[Data on finding visible targets]

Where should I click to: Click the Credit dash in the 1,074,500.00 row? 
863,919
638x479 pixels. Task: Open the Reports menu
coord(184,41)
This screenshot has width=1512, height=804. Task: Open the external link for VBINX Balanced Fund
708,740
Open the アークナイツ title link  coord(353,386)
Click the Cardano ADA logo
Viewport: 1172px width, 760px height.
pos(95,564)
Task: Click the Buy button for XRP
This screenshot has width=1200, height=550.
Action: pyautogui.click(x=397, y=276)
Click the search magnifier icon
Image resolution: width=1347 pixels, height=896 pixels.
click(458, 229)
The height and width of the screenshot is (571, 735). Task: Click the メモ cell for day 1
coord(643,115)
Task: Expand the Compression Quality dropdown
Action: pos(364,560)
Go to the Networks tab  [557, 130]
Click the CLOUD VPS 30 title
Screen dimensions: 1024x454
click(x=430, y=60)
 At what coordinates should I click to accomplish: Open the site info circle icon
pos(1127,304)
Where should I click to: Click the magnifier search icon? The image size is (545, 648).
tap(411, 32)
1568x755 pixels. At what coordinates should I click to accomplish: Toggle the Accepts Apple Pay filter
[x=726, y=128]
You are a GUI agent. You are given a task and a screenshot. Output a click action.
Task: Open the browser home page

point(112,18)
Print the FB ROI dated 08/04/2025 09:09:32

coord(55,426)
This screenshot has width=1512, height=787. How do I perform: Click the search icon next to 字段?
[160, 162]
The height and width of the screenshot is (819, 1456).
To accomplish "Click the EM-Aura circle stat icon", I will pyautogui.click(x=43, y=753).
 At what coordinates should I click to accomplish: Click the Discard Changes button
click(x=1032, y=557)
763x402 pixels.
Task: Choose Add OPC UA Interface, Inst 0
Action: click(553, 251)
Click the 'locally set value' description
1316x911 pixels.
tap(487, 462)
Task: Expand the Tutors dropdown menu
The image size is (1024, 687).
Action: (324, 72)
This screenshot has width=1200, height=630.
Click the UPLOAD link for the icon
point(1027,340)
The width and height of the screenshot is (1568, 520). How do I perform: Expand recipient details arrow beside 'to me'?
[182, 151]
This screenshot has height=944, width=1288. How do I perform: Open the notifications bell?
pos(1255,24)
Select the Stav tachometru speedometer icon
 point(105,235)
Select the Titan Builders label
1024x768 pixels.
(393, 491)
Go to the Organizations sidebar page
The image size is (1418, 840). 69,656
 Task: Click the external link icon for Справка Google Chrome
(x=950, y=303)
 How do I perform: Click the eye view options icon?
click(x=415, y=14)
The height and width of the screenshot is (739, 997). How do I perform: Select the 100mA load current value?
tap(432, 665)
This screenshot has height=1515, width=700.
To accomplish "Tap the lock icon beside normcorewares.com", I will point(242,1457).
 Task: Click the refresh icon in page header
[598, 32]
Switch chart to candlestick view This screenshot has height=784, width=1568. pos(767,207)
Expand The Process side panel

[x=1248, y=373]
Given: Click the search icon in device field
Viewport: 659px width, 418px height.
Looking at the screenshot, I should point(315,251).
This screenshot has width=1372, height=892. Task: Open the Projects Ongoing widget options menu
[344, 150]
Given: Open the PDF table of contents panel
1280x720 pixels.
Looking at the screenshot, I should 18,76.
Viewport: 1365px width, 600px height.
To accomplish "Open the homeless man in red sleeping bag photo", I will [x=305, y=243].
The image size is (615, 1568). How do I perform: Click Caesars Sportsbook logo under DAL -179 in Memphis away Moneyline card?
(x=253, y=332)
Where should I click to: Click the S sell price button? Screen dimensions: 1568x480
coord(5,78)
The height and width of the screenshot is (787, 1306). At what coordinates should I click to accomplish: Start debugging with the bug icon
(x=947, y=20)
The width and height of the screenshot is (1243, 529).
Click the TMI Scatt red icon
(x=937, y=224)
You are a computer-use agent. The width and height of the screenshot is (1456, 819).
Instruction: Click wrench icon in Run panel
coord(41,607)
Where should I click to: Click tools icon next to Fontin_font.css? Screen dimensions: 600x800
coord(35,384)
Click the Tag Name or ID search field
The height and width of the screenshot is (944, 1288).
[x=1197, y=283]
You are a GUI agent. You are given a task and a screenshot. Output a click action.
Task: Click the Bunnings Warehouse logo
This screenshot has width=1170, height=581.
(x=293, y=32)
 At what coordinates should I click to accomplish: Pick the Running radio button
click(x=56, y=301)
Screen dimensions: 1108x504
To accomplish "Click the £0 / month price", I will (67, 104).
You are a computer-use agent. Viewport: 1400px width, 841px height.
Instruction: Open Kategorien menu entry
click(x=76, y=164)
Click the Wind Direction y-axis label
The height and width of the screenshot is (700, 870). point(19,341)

# The exercise
Rewrite the listing above, swapping each "magnifier" for "magnifying glass" and keeping every other character the same.

# The reply
Where should I click to: Click the Credit dash in the 1,074,500.00 row? 
863,919
638x479 pixels. Task: Open the Reports menu
coord(184,41)
This screenshot has width=1512, height=804. Task: Open the external link for VBINX Balanced Fund
708,740
Open the アークナイツ title link  coord(353,386)
Click the Cardano ADA logo
Viewport: 1172px width, 760px height.
pos(95,564)
Task: Click the Buy button for XRP
This screenshot has width=1200, height=550.
Action: pyautogui.click(x=397, y=276)
Click the search magnifying glass icon
Image resolution: width=1347 pixels, height=896 pixels.
click(458, 229)
The height and width of the screenshot is (571, 735). Task: Click the メモ cell for day 1
coord(643,115)
Task: Expand the Compression Quality dropdown
Action: pos(364,560)
Go to the Networks tab  [557, 130]
Click the CLOUD VPS 30 title
Screen dimensions: 1024x454
click(x=430, y=60)
 At what coordinates should I click to accomplish: Open the site info circle icon
pos(1127,304)
Where should I click to: Click the magnifying glass search icon? The image size is (545, 648).
tap(411, 32)
1568x755 pixels. At what coordinates should I click to accomplish: Toggle the Accepts Apple Pay filter
[x=726, y=128]
You are a GUI agent. You are given a task and a screenshot. Output a click action.
Task: Open the browser home page

point(112,18)
Print the FB ROI dated 08/04/2025 09:09:32

coord(55,426)
This screenshot has width=1512, height=787. How do I perform: Click the search icon next to 字段?
[160, 162]
The height and width of the screenshot is (819, 1456).
To accomplish "Click the EM-Aura circle stat icon", I will pyautogui.click(x=43, y=753).
 At what coordinates should I click to accomplish: Click the Discard Changes button
click(x=1032, y=557)
763x402 pixels.
Task: Choose Add OPC UA Interface, Inst 0
Action: click(553, 251)
Click the 'locally set value' description
1316x911 pixels.
tap(487, 462)
Task: Expand the Tutors dropdown menu
The image size is (1024, 687).
Action: (324, 72)
This screenshot has width=1200, height=630.
Click the UPLOAD link for the icon
point(1027,340)
The width and height of the screenshot is (1568, 520). How do I perform: Expand recipient details arrow beside 'to me'?
[182, 151]
This screenshot has height=944, width=1288. How do I perform: Open the notifications bell?
pos(1255,24)
Select the Stav tachometru speedometer icon
 point(105,235)
Select the Titan Builders label
1024x768 pixels.
(393, 491)
Go to the Organizations sidebar page
The image size is (1418, 840). 69,656
 Task: Click the external link icon for Справка Google Chrome
(x=950, y=303)
 How do I perform: Click the eye view options icon?
click(x=415, y=14)
The height and width of the screenshot is (739, 997). How do I perform: Select the 100mA load current value?
tap(432, 665)
This screenshot has height=1515, width=700.
To accomplish "Tap the lock icon beside normcorewares.com", I will point(242,1457).
 Task: Click the refresh icon in page header
[598, 32]
Switch chart to candlestick view This screenshot has height=784, width=1568. pos(767,207)
Expand The Process side panel

[x=1248, y=373]
Given: Click the search icon in device field
Viewport: 659px width, 418px height.
Looking at the screenshot, I should point(315,251).
This screenshot has width=1372, height=892. Task: Open the Projects Ongoing widget options menu
[344, 150]
Given: Open the PDF table of contents panel
1280x720 pixels.
Looking at the screenshot, I should 18,76.
Viewport: 1365px width, 600px height.
To accomplish "Open the homeless man in red sleeping bag photo", I will [x=305, y=243].
The image size is (615, 1568). How do I perform: Click Caesars Sportsbook logo under DAL -179 in Memphis away Moneyline card?
(x=253, y=332)
Where should I click to: Click the S sell price button? Screen dimensions: 1568x480
coord(5,78)
The height and width of the screenshot is (787, 1306). At what coordinates should I click to accomplish: Start debugging with the bug icon
(x=947, y=20)
The width and height of the screenshot is (1243, 529).
Click the TMI Scatt red icon
(x=937, y=224)
You are a computer-use agent. The width and height of the screenshot is (1456, 819).
Instruction: Click wrench icon in Run panel
coord(41,607)
Where should I click to: Click tools icon next to Fontin_font.css? Screen dimensions: 600x800
coord(35,384)
Click the Tag Name or ID search field
The height and width of the screenshot is (944, 1288).
[x=1197, y=283]
You are a GUI agent. You are given a task and a screenshot. Output a click action.
Task: Click the Bunnings Warehouse logo
This screenshot has width=1170, height=581.
(x=293, y=32)
 At what coordinates should I click to accomplish: Pick the Running radio button
click(x=56, y=301)
Screen dimensions: 1108x504
To accomplish "Click the £0 / month price", I will (67, 104).
You are a computer-use agent. Viewport: 1400px width, 841px height.
Instruction: Open Kategorien menu entry
click(x=76, y=164)
Click the Wind Direction y-axis label
The height and width of the screenshot is (700, 870). point(19,341)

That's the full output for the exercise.